◆ Exercise requirements: Output exactly, and only, the stretch of lines beginning at the line with "1127x792 pixels." and ending at the last line of the listing below. Drop the pictures.

_ _ _ _ _

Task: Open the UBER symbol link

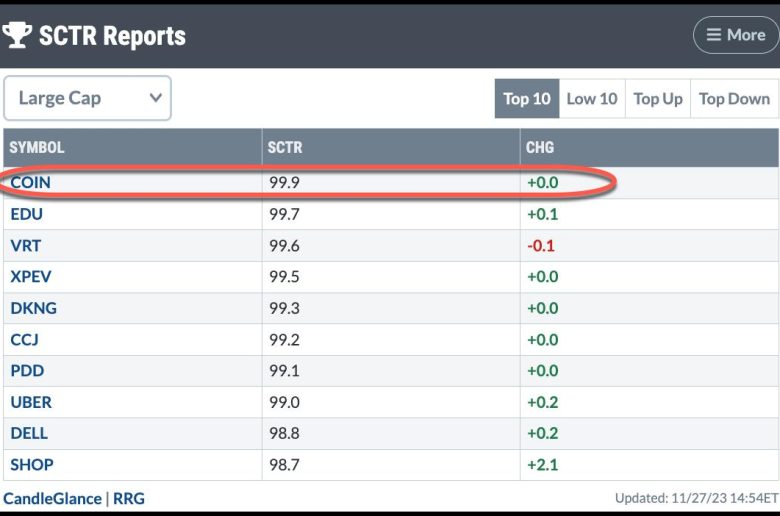Action: pyautogui.click(x=31, y=402)
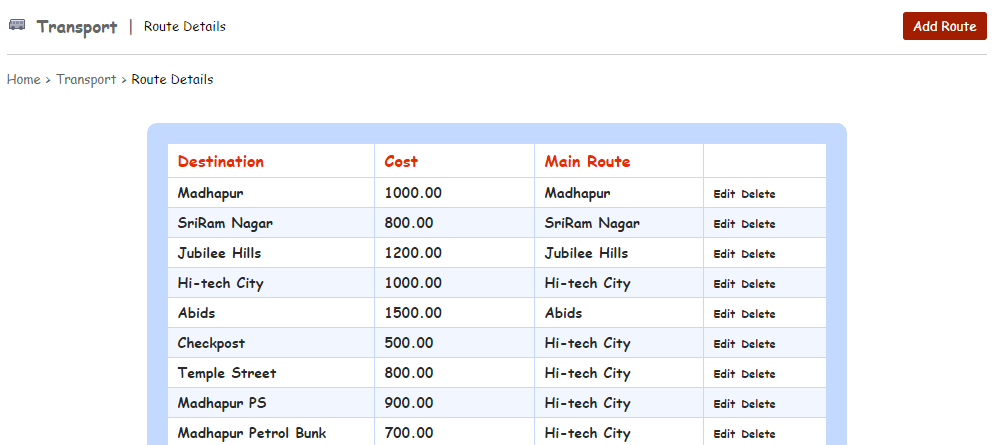The image size is (1000, 445).
Task: Edit the Checkpost route entry
Action: click(x=724, y=344)
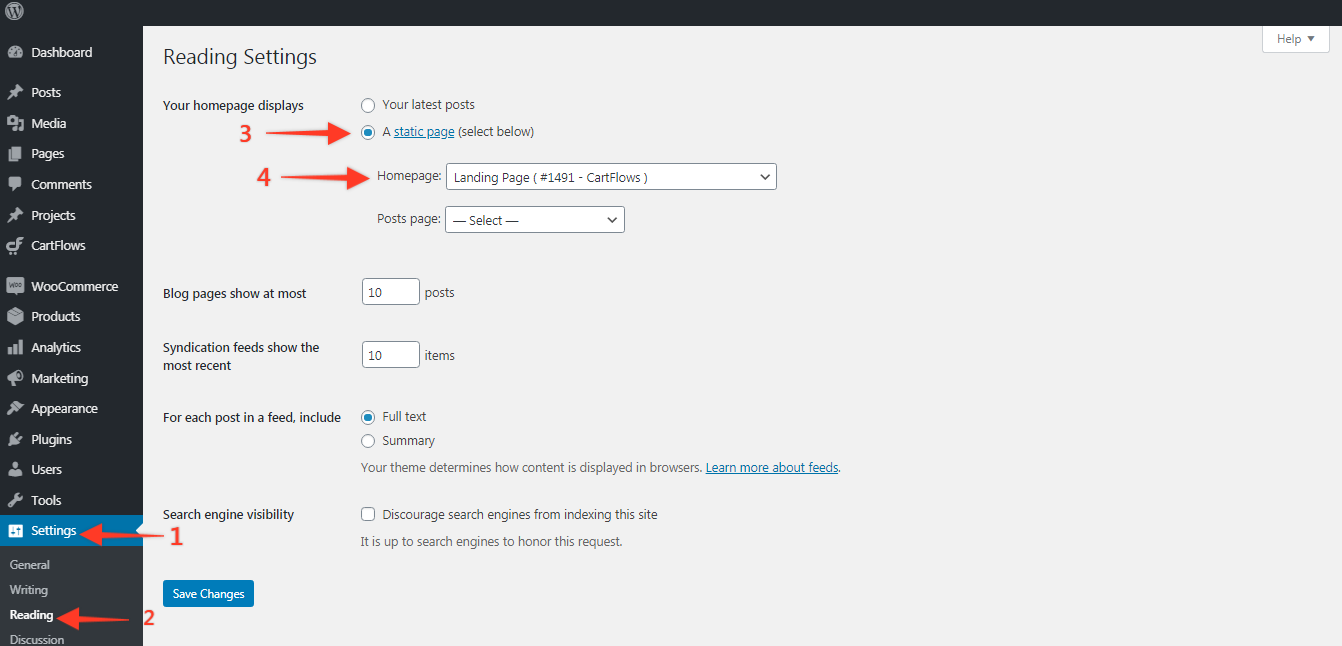Expand the Posts page select dropdown
The width and height of the screenshot is (1342, 646).
click(534, 220)
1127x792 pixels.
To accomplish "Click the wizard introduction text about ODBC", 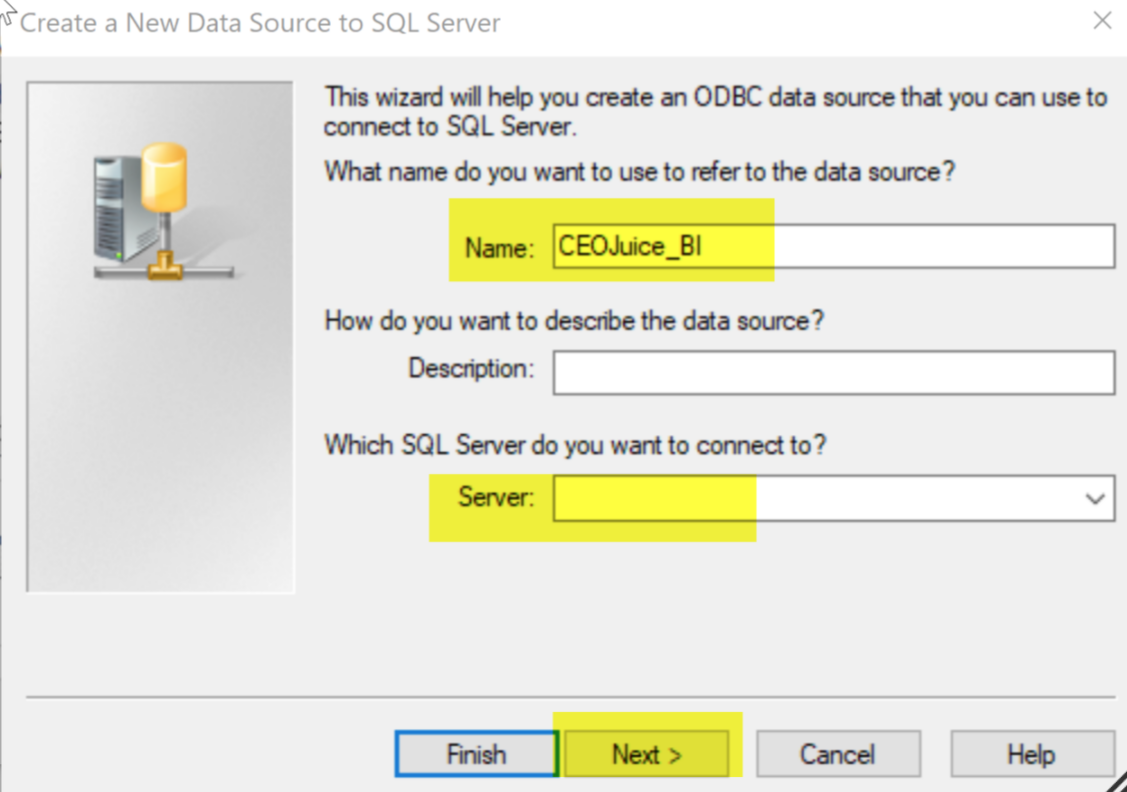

_ _ _ _ _

◆ Exercise solution:
1127x792 pixels.
To accomplish "Click the wizard introduction text about ODBC", 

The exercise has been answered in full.